### Assigned task
Each time a line of the listing holds "next", copy that line.

### Data for this exercise
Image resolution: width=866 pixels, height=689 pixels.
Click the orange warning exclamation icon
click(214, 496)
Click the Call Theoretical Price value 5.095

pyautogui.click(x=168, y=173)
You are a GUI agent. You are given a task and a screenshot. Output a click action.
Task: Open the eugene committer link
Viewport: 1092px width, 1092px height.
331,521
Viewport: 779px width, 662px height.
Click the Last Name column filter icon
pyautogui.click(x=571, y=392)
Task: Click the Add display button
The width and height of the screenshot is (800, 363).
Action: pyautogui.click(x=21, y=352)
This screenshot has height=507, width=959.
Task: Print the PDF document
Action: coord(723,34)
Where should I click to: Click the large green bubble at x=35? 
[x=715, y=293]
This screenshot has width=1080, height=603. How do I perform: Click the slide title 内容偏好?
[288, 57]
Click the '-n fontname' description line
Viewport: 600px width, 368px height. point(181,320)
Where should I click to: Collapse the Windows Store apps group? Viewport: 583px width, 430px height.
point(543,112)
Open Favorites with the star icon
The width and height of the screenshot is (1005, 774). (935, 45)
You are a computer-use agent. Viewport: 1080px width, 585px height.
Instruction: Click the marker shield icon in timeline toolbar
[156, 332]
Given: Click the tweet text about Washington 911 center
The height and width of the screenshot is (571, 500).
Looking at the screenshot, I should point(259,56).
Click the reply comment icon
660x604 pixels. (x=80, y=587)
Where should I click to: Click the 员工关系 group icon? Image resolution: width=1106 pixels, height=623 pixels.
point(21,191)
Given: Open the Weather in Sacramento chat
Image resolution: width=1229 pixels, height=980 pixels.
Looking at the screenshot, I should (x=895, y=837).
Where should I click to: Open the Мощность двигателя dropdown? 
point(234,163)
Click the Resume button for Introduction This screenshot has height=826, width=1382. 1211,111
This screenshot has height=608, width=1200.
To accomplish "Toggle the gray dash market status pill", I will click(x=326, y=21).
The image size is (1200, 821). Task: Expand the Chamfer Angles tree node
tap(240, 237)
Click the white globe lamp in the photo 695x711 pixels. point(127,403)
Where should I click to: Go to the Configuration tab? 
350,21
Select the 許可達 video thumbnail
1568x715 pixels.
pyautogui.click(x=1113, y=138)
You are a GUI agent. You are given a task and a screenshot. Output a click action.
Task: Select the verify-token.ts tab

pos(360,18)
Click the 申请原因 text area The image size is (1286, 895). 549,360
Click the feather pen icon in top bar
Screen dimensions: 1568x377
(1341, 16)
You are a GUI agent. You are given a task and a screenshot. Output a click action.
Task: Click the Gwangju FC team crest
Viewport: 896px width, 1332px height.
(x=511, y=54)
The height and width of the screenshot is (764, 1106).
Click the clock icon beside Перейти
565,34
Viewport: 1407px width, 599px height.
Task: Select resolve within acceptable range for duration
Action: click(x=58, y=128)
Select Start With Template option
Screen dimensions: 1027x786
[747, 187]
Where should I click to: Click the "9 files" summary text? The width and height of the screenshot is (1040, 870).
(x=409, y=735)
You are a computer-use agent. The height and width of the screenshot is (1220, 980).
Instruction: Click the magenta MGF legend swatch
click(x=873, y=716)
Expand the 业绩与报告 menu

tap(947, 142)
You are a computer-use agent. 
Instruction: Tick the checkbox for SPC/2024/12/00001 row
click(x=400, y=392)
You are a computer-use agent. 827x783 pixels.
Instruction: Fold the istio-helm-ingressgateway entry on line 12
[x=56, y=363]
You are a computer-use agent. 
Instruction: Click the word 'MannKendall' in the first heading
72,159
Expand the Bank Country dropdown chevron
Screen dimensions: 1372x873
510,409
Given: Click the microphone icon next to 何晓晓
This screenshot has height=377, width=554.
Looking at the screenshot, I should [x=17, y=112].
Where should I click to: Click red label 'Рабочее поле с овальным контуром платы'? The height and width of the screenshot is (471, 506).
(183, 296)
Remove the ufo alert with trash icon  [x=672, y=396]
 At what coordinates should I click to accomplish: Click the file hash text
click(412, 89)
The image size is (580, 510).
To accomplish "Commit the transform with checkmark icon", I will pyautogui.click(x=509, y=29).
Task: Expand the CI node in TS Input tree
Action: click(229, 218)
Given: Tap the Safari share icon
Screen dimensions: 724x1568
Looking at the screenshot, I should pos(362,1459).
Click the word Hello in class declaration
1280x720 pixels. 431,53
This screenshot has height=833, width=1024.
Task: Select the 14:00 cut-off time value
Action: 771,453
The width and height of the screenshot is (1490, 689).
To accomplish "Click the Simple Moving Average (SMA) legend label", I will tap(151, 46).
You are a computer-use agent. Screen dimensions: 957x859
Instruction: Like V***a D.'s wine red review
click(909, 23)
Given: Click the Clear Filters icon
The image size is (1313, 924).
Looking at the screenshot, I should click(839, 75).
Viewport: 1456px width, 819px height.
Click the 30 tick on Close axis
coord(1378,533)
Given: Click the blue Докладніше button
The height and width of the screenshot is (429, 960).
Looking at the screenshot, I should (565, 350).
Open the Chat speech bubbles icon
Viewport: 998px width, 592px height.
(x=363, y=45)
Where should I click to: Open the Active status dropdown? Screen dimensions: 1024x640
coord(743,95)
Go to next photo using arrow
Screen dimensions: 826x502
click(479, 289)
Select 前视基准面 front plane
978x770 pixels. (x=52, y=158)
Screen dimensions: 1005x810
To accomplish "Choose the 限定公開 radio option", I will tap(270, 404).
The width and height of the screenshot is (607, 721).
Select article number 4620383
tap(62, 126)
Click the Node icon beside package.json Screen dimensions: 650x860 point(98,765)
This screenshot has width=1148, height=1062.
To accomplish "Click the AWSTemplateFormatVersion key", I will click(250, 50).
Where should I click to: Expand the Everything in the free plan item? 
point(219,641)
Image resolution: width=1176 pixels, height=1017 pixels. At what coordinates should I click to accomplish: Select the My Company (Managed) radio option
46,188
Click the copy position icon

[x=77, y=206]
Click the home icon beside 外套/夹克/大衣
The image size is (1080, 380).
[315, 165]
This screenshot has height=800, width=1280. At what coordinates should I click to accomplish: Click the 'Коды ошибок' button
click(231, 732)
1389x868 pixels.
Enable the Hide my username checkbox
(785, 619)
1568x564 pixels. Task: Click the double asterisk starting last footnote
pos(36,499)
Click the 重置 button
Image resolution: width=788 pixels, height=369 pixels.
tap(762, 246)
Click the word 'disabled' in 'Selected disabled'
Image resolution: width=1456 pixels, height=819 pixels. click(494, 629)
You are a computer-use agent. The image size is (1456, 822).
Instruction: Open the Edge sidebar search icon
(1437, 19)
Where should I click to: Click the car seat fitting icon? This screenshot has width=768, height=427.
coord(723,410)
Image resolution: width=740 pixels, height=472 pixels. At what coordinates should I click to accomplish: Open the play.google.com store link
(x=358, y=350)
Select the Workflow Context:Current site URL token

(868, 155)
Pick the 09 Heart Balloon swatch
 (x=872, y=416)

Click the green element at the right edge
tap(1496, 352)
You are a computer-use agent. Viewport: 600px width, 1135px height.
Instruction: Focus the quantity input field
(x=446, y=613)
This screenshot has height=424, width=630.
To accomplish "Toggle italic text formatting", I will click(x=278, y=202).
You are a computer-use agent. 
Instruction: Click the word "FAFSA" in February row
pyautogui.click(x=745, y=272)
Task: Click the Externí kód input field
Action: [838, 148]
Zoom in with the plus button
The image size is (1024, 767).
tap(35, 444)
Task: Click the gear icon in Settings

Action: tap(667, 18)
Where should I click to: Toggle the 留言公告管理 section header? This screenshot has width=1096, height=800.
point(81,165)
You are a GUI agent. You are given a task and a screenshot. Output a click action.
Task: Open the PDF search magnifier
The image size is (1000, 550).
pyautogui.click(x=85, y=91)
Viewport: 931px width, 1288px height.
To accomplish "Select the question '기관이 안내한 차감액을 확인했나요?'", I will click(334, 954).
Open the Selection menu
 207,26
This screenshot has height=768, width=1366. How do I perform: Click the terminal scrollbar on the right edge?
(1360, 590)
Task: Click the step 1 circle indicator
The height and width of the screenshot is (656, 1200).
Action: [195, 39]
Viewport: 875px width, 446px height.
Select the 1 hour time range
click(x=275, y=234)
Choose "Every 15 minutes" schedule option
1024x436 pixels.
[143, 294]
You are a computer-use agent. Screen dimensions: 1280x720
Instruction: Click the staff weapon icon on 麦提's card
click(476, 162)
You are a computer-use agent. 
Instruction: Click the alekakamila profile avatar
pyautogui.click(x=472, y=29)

### Exercise output
Given: Click the microphone icon next to 何晓晓
Go to next photo using arrow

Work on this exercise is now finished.